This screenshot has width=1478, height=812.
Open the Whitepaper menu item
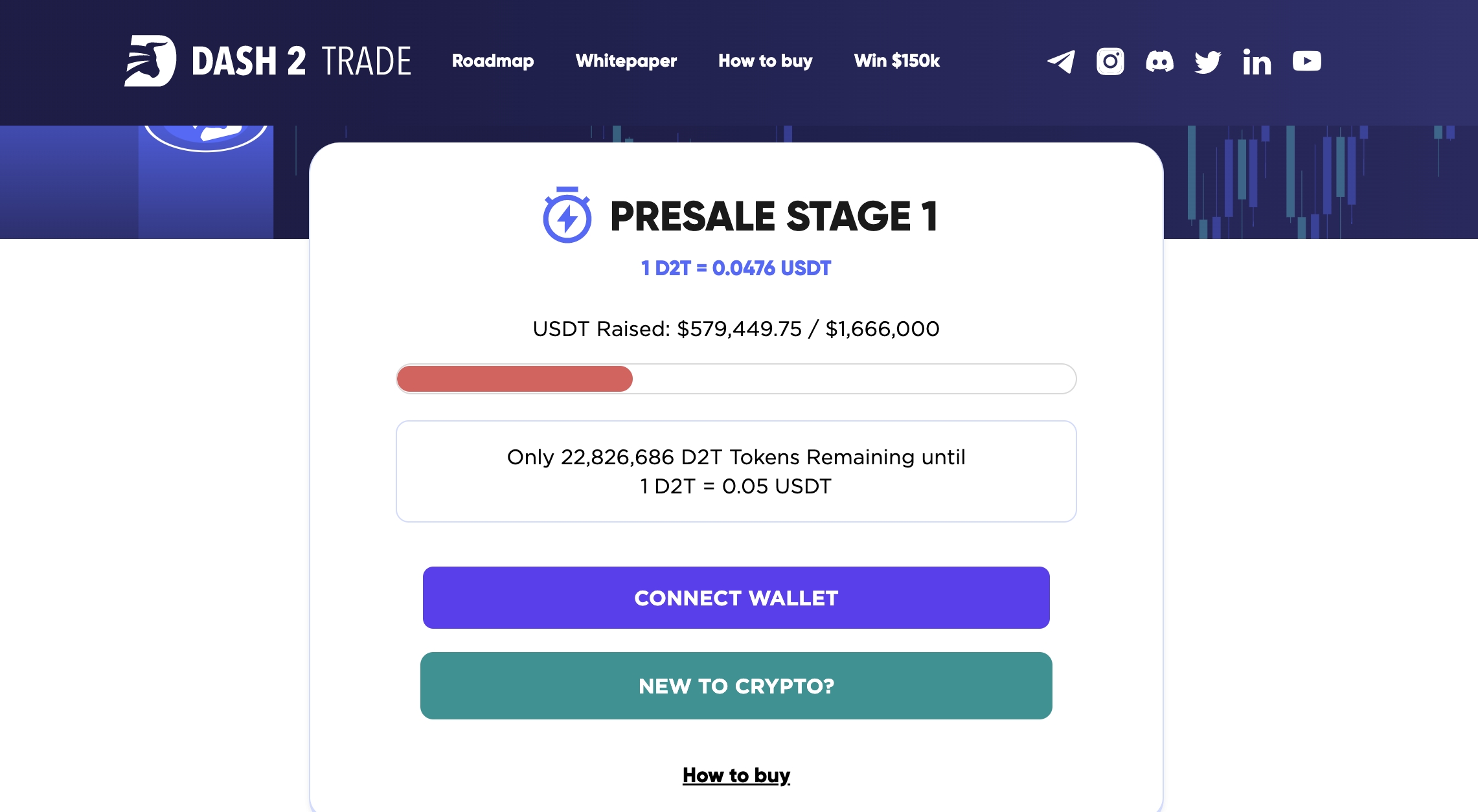pyautogui.click(x=626, y=61)
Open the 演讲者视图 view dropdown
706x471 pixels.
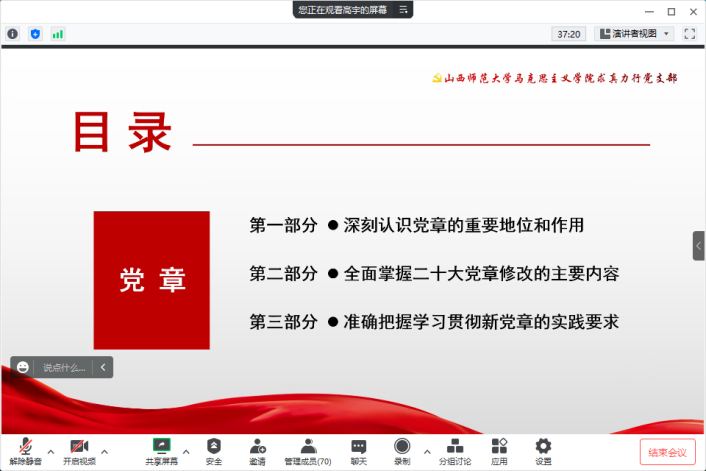(634, 34)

================

▶ **Task brief**: Everything from the line that contains "Open the Whitepaper menu item" through the final line of the material should be returned exactly, except the pictures.

▶ **Response box**:
Open the Whitepaper menu item
pyautogui.click(x=626, y=61)
Open the 演讲者视图 view dropdown
706x471 pixels.
(634, 34)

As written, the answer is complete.